Can I drive the 5V LCD from a 3.3V Raspberry Pi or ESP32?
Yes, in most cases. The HD44780 input logic threshold is around 2.2V, so 3.3V GPIO is high enough. Tie RW to GND so the LCD never tries to drive its data lines back to your 3.3V GPIO. Power the logic and backlight from 5V.
Why do I need to tie RW to ground?
RW lets you read busy/status flags from the LCD, but reading is rarely needed in maker projects, and reading puts 5V on the data lines (which is fine for Arduino but unsafe for 3.3V boards). Tying RW low forces write-only mode — simpler and safer.
How do I get this down to fewer wires?
Use a PCF8574 I2C backpack. It solders to the back of the LCD and converts the 16-pin parallel interface to a 4-wire I2C interface (VCC, GND, SDA, SCL). The backpack is sold separately or pre-soldered to LCD modules.

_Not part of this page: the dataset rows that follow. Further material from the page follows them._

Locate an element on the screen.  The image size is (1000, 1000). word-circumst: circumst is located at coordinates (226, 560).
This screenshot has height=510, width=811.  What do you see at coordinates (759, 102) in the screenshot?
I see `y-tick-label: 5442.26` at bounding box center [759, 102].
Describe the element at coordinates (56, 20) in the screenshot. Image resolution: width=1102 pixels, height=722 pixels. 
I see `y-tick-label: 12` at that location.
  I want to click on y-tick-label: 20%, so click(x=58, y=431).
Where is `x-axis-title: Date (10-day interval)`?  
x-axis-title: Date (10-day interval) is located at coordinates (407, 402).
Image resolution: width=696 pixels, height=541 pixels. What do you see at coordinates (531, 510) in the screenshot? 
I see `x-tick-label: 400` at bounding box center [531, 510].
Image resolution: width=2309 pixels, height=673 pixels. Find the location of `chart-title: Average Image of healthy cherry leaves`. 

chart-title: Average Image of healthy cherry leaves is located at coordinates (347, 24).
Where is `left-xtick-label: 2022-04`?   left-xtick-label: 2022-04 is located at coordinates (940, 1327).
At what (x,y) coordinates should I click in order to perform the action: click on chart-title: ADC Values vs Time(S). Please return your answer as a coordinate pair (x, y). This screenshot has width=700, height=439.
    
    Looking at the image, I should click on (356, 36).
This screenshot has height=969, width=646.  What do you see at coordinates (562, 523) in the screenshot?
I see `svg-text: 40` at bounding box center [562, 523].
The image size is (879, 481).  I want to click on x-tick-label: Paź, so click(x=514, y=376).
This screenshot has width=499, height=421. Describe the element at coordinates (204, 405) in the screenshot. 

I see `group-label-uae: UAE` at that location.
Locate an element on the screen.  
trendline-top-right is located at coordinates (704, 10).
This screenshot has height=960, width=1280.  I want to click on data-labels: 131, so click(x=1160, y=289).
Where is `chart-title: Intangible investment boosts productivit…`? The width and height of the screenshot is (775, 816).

Can I display custom characters?
Yes. The HD44780 has 8 user-defined character slots (CGRAM addresses 0-7). On Arduino, use lcd.createChar(slot, byteArray) to upload a 5x8 bitmap, then print the character with lcd.write(byte(slot)). Common uses: degree symbols, battery icons, custom arrows, or a Wi-Fi indicator.
What library should I use?
Arduino: the built-in LiquidCrystal library (or LiquidCrystal_I2C if you have a backpack). Raspberry Pi: RPLCD or Adafruit_CharLCD. MicroPython on Pico: lcd_api / pico_i2c_lcd if you have a backpack, or a direct 4-bit GPIO driver like the one in the Pico code example above.